::: DATA LISTING
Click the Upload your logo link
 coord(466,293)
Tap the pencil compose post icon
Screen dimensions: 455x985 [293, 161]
::::::
::: DATA LISTING
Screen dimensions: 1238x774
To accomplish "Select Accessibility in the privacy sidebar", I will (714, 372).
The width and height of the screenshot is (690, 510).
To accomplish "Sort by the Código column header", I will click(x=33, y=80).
::::::
::: DATA LISTING
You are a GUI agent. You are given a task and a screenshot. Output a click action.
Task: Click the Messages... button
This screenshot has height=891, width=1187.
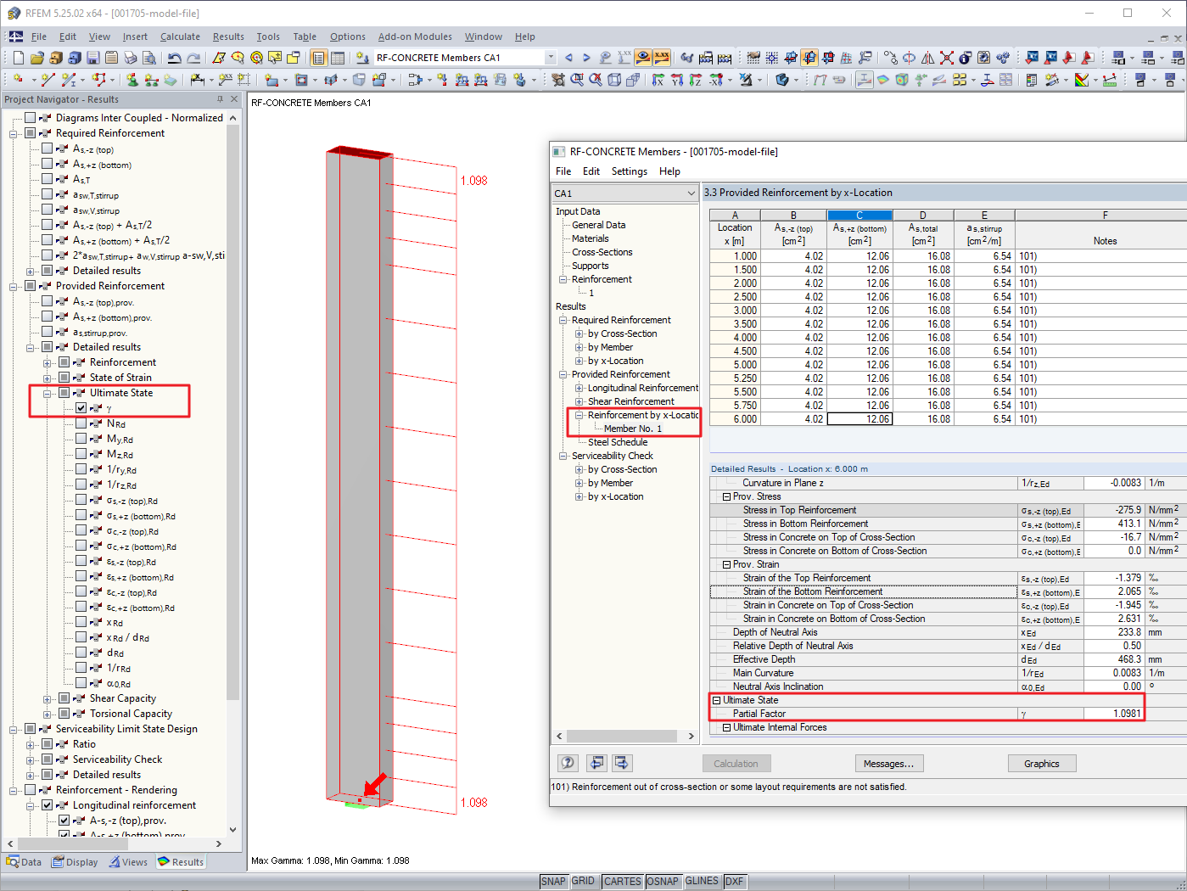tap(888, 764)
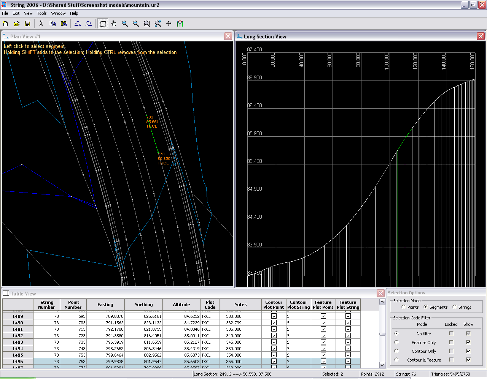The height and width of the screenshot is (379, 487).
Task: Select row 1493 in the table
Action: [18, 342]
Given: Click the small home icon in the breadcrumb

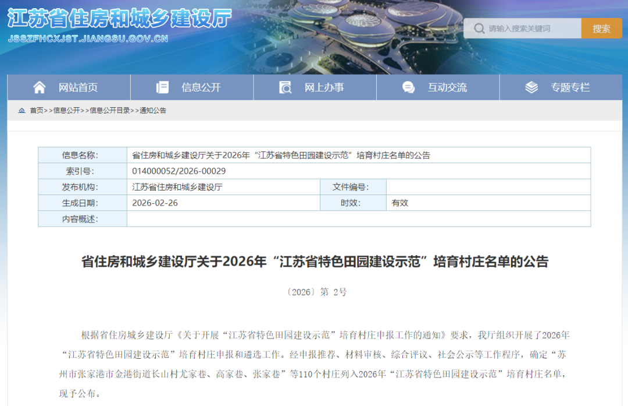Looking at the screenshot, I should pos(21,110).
::::::
WHAT THE TASK ASKS
Write out the rows between the line containing "Click the Upload your logo link" and the line containing "Screen dimensions: 455x985 [293, 161]", inclusive, reproducing each line without alteration.

EXERCISE ANSWER
Click the Upload your logo link
 coord(466,293)
Tap the pencil compose post icon
Screen dimensions: 455x985 [293, 161]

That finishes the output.